◆ Task objective
Repeat the records below exactly from the line containing "822x687 pixels. Task: Open" to the line containing "The width and height of the screenshot is (1222, 418).", taking in both of those lines. Drop the pictures.

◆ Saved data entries
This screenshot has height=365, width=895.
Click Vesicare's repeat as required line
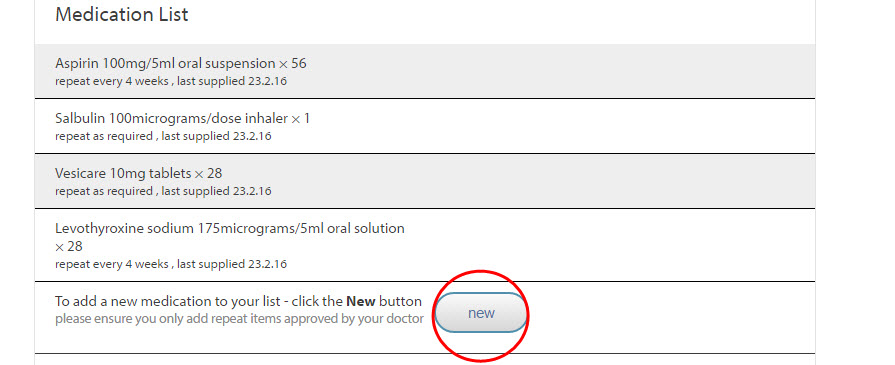(x=103, y=191)
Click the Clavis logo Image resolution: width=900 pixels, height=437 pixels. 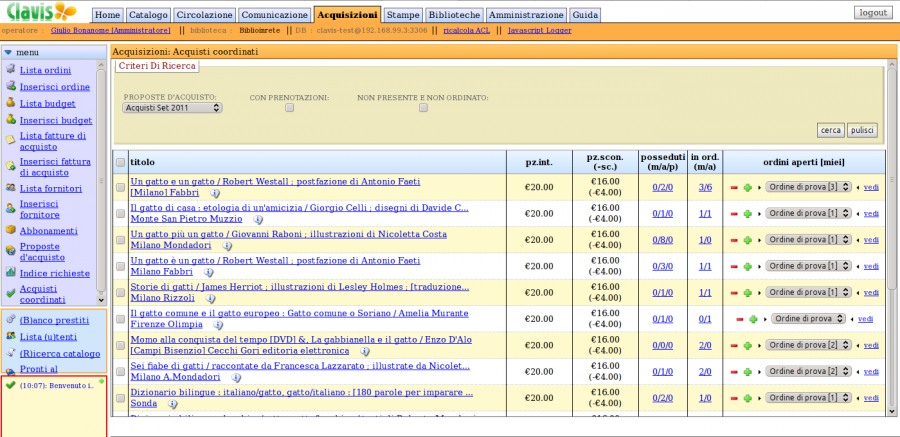tap(39, 12)
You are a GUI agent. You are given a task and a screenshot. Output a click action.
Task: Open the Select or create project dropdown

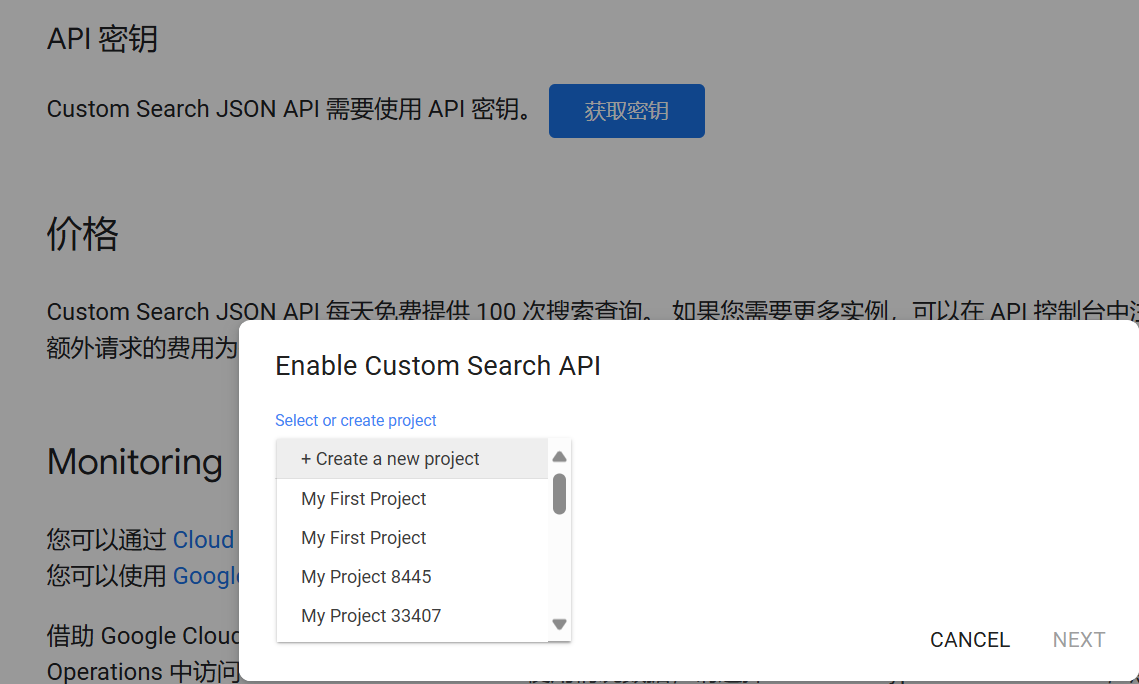click(355, 420)
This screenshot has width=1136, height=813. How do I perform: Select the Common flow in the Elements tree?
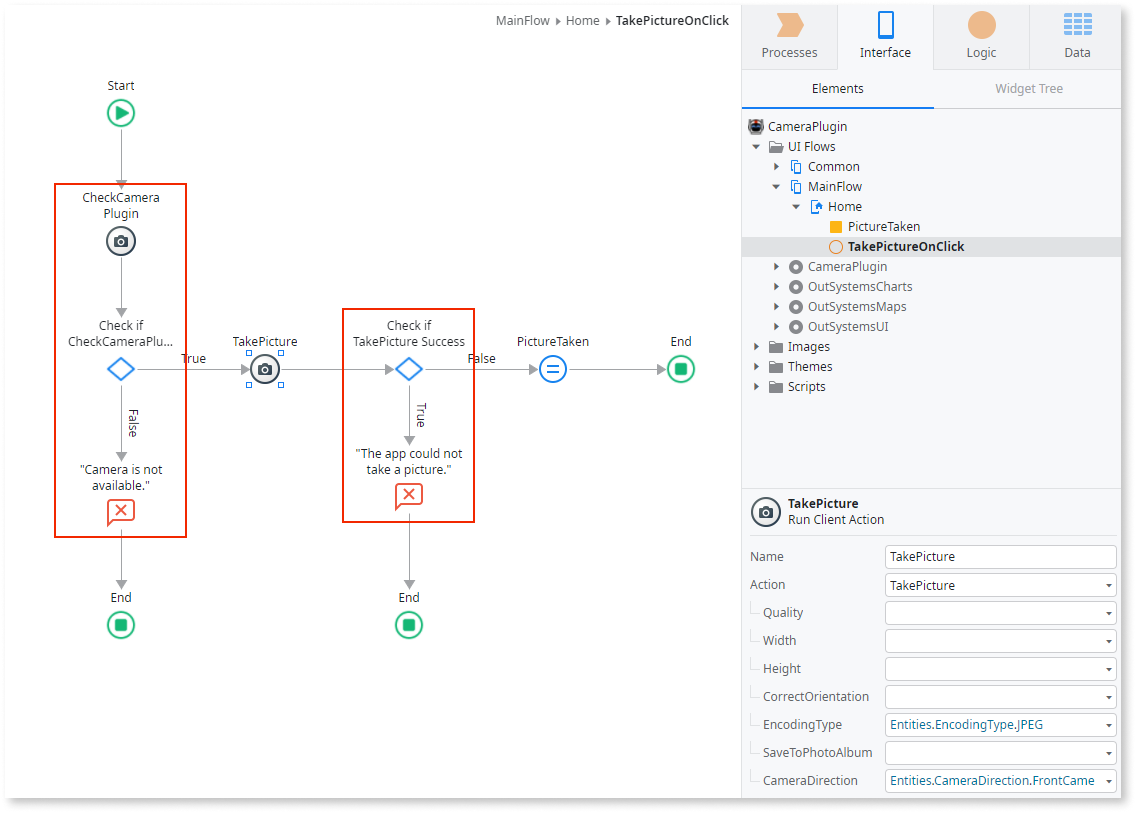tap(836, 166)
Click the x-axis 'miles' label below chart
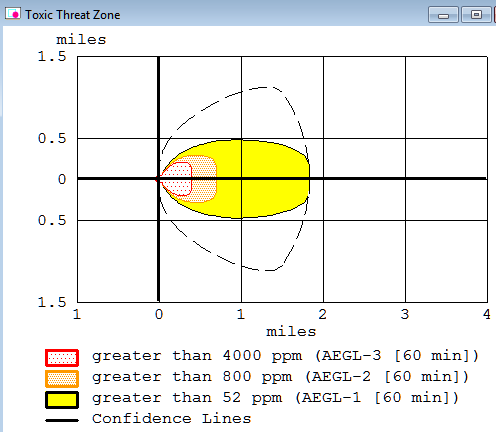The image size is (496, 432). (291, 332)
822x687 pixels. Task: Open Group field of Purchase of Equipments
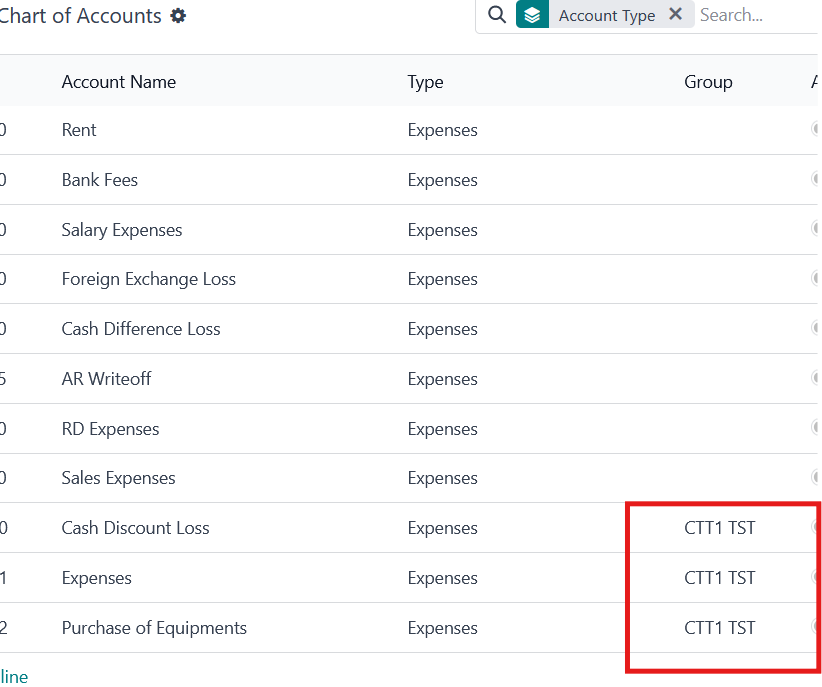[x=719, y=628]
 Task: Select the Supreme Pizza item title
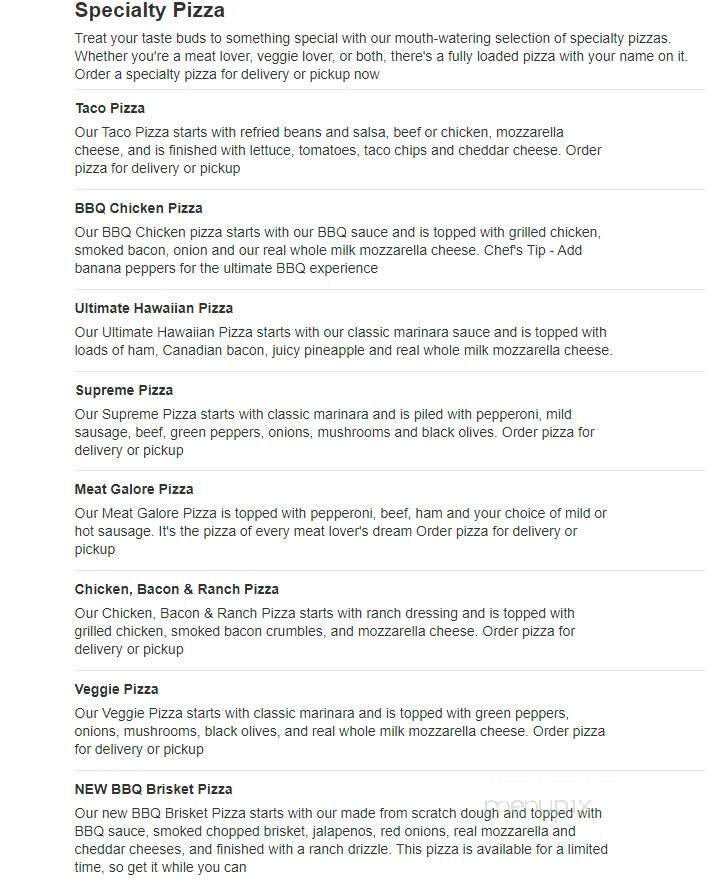click(124, 390)
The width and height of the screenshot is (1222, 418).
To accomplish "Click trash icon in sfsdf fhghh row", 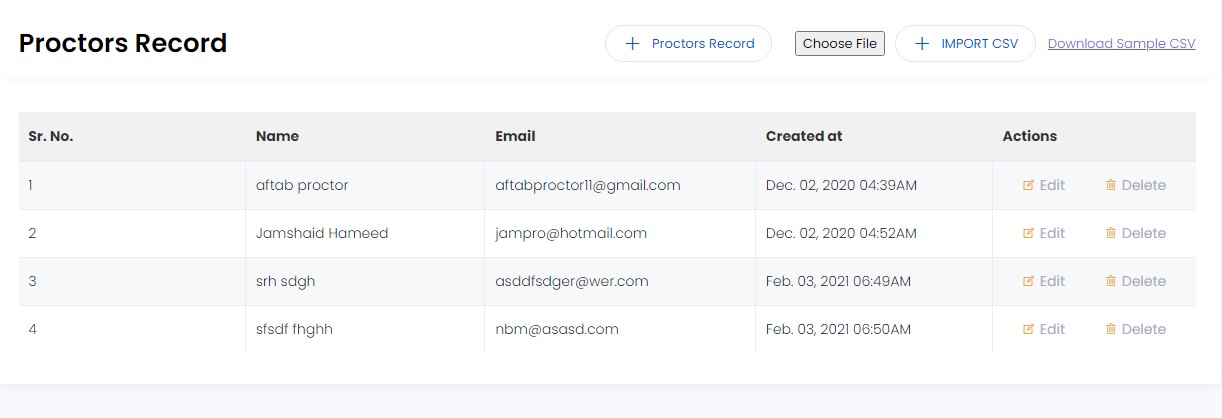I will pos(1110,329).
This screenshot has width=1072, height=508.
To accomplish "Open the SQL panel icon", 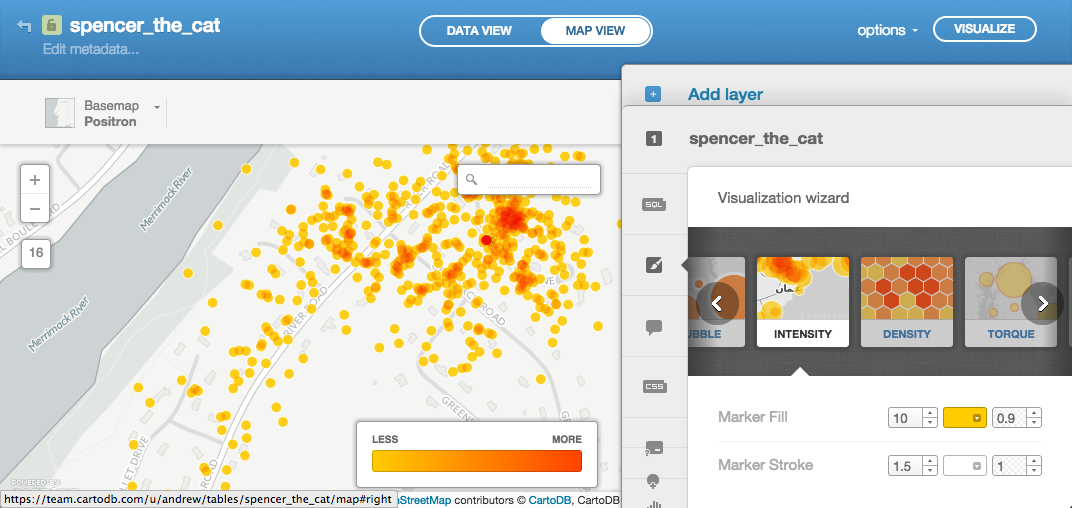I will tap(654, 204).
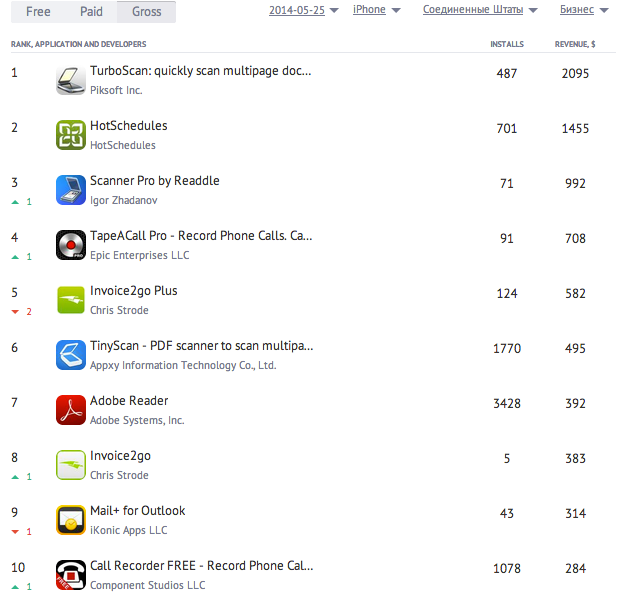Open the HotSchedules app title link

[x=128, y=126]
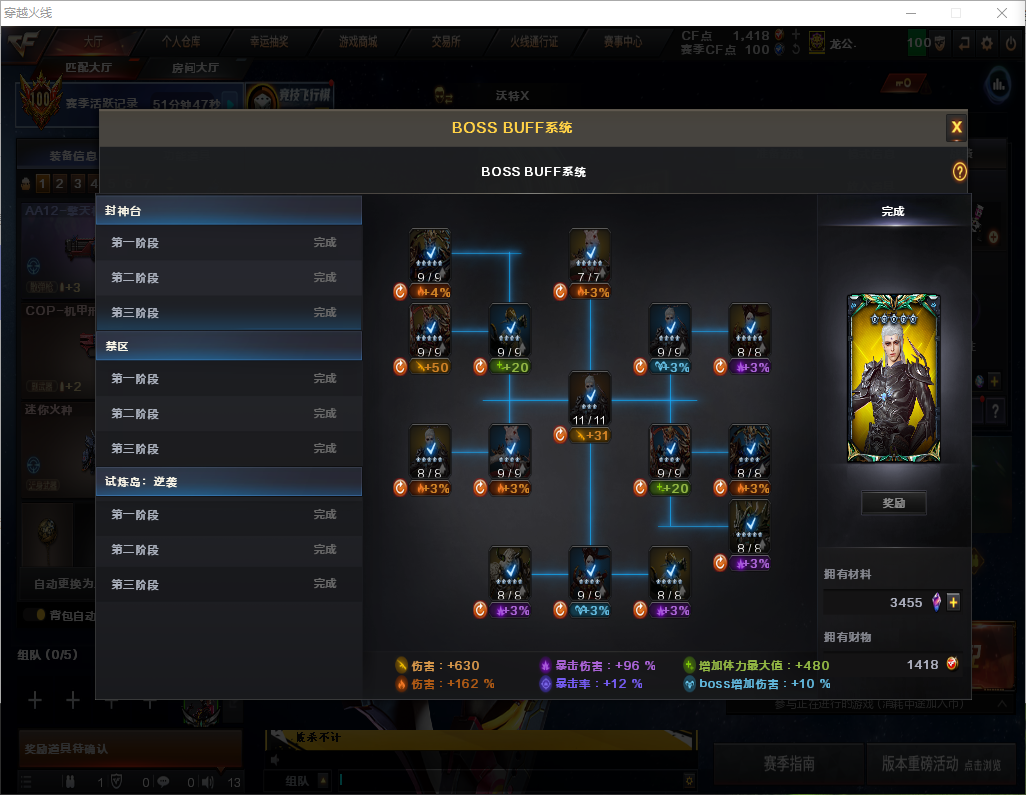The width and height of the screenshot is (1026, 795).
Task: Select the center 11/11 boss node
Action: pyautogui.click(x=590, y=398)
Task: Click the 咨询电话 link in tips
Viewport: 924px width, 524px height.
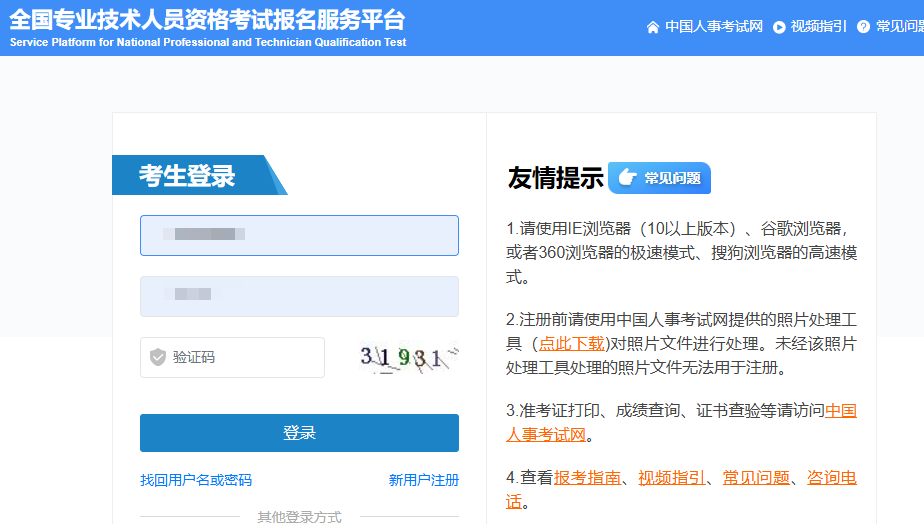Action: (831, 478)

◆ Completed exercise
822x687 pixels. Task: Open Group field of Purchase of Equipments
[x=719, y=628]
 Task: Select the Supreme Pizza item title
click(124, 390)
The width and height of the screenshot is (1222, 418).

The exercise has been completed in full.